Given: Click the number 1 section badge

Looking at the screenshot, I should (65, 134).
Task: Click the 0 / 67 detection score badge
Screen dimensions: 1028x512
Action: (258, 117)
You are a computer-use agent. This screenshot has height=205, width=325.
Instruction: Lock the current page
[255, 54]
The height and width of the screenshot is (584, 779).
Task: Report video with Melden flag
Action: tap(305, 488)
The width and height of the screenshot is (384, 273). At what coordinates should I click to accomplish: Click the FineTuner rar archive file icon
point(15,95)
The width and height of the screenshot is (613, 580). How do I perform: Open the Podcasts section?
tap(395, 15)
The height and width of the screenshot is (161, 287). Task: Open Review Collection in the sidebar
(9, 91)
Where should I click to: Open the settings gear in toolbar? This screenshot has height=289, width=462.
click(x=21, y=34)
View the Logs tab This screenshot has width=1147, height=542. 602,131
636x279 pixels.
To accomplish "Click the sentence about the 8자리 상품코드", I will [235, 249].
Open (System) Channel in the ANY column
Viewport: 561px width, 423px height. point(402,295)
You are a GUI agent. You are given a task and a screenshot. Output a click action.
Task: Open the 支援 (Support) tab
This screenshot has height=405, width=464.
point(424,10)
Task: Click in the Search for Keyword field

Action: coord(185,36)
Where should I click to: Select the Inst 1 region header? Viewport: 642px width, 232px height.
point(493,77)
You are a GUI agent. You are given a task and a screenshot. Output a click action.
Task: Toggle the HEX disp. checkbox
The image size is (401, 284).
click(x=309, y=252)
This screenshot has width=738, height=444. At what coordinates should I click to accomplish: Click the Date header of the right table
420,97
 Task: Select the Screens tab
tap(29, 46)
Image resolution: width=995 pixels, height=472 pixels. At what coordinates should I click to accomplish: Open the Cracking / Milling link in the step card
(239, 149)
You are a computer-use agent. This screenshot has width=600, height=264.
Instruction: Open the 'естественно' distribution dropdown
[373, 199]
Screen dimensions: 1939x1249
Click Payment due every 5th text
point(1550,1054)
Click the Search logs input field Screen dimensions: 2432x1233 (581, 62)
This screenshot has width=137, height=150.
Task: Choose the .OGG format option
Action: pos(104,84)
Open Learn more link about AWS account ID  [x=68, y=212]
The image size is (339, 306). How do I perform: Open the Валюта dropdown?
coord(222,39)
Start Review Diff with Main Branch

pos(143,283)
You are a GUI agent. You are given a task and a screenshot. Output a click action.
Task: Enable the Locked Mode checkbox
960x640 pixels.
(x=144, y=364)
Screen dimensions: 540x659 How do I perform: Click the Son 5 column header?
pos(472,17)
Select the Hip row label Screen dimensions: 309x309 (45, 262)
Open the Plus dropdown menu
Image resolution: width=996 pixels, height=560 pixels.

--------

Update the items from the line with "Task: Select the Screens tab" through the last of the items, replacing "dropdown" with "drop-down" and leaving everything else unchanged.

 Task: Select the Screens tab
tap(29, 46)
Image resolution: width=995 pixels, height=472 pixels. At what coordinates should I click to accomplish: Open the Cracking / Milling link in the step card
(239, 149)
You are a computer-use agent. This screenshot has width=600, height=264.
Instruction: Open the 'естественно' distribution drop-down
[373, 199]
Screen dimensions: 1939x1249
Click Payment due every 5th text
point(1550,1054)
Click the Search logs input field Screen dimensions: 2432x1233 (581, 62)
This screenshot has width=137, height=150.
Task: Choose the .OGG format option
Action: pos(104,84)
Open Learn more link about AWS account ID  [x=68, y=212]
The image size is (339, 306). How do I perform: Open the Валюта drop-down?
coord(222,39)
Start Review Diff with Main Branch

pos(143,283)
You are a GUI agent. You are given a task and a screenshot. Output a click action.
Task: Enable the Locked Mode checkbox
960x640 pixels.
(x=144, y=364)
Screen dimensions: 540x659 How do I perform: Click the Son 5 column header?
pos(472,17)
Select the Hip row label Screen dimensions: 309x309 (45, 262)
Open the Plus drop-down menu
Image resolution: width=996 pixels, height=560 pixels.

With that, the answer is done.